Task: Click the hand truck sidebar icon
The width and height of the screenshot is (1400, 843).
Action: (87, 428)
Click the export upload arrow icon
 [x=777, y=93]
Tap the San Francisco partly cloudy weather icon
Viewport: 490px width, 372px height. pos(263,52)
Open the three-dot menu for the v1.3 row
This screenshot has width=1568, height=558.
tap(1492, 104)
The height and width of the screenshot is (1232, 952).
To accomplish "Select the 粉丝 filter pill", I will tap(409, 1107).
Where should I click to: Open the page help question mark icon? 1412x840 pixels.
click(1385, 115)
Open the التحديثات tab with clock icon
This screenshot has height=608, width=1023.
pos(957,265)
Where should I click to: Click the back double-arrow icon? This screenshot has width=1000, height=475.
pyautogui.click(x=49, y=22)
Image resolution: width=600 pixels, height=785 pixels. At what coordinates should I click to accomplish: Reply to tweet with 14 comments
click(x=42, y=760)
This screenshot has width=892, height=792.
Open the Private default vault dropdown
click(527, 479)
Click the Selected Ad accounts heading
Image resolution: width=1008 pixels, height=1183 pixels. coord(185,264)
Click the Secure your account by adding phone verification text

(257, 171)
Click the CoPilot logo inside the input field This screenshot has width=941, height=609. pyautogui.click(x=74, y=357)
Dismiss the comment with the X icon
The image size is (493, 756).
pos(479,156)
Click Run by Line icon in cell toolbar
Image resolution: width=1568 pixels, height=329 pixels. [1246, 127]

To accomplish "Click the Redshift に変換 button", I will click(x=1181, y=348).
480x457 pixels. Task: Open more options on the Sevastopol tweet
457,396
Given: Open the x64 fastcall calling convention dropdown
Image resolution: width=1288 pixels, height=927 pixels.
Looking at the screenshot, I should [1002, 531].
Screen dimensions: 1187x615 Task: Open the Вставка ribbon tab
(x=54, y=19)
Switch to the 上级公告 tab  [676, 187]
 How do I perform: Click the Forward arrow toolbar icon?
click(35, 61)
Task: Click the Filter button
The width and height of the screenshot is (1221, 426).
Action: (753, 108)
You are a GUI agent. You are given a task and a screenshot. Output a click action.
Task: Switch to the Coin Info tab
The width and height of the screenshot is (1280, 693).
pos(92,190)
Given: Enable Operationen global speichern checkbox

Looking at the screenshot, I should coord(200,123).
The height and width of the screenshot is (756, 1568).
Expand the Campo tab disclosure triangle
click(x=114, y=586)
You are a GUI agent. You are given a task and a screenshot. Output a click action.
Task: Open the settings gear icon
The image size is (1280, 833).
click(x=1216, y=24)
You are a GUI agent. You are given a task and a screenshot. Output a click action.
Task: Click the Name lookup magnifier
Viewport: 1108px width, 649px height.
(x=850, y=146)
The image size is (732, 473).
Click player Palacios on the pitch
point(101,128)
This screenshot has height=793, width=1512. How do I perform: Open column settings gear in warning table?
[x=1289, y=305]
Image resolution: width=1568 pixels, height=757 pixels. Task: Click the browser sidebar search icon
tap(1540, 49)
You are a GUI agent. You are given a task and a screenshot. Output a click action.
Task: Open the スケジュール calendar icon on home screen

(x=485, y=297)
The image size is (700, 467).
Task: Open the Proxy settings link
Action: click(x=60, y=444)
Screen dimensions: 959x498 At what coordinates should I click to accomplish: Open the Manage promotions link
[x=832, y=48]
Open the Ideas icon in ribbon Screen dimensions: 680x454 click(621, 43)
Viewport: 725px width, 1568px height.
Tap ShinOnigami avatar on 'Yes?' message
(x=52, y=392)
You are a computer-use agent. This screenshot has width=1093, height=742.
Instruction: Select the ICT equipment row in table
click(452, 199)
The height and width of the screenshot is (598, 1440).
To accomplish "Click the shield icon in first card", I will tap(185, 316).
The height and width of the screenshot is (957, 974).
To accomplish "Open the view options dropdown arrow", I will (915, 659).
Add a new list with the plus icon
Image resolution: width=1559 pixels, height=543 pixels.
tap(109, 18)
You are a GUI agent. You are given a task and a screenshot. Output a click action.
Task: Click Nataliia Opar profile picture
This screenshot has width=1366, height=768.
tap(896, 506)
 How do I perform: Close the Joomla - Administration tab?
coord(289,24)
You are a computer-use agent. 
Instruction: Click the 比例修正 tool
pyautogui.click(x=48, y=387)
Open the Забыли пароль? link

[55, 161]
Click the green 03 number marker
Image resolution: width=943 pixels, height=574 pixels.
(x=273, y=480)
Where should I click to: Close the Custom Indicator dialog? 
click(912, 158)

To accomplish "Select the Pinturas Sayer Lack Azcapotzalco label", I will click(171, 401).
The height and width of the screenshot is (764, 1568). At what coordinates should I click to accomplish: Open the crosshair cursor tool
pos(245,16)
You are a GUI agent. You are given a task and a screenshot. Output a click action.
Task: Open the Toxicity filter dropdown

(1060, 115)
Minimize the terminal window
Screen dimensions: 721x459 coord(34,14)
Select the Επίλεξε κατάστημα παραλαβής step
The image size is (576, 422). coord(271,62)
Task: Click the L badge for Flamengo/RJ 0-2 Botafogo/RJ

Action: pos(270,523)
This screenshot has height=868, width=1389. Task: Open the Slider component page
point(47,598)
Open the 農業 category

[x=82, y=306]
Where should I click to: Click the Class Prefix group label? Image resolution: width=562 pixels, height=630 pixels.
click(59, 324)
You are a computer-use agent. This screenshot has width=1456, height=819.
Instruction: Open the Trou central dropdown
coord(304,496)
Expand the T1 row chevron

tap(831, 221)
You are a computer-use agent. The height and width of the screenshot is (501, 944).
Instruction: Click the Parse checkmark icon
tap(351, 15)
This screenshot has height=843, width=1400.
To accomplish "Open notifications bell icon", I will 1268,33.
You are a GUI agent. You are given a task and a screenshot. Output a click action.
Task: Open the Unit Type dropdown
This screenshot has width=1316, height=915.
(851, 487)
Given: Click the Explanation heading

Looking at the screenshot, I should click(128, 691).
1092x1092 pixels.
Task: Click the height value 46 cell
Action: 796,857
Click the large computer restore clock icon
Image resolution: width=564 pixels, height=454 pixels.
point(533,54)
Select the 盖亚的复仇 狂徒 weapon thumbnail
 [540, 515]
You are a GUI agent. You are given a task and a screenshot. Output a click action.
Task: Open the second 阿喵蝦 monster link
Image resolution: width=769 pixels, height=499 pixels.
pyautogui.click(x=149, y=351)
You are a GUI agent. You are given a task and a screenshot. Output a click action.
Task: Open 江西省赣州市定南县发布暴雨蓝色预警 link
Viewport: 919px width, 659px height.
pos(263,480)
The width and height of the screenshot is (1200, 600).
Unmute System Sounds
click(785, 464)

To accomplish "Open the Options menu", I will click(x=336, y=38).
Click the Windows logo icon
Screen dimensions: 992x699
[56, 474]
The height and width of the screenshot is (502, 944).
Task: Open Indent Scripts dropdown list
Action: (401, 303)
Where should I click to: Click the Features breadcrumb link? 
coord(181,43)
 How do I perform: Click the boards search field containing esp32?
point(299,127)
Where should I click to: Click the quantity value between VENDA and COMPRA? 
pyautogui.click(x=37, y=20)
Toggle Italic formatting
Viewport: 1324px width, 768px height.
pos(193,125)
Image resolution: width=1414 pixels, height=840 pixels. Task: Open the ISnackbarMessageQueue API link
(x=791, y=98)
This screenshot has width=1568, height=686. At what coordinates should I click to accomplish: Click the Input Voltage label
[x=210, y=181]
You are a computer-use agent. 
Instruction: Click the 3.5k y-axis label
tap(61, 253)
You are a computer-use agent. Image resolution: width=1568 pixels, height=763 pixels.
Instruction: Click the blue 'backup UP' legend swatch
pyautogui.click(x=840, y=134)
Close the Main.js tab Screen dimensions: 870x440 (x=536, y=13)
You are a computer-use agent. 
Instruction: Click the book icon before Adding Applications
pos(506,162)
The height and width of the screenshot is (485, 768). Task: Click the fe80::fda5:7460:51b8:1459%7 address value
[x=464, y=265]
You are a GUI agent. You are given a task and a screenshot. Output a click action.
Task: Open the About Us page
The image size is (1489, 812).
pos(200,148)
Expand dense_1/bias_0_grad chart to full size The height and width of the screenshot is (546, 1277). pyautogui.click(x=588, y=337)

* * *

■ **THE TASK**
Write down again, exactly as given, only the lines above that fall from the line with "Close the Main.js" to the line with "Task: Open the About Us page", inclusive.

■ **WRITTEN RESPONSE**
Close the Main.js tab Screen dimensions: 870x440 (x=536, y=13)
You are a computer-use agent. 
Instruction: Click the book icon before Adding Applications
pos(506,162)
The height and width of the screenshot is (485, 768). Task: Click the fe80::fda5:7460:51b8:1459%7 address value
[x=464, y=265]
You are a GUI agent. You are given a task and a screenshot. Output a click action.
Task: Open the About Us page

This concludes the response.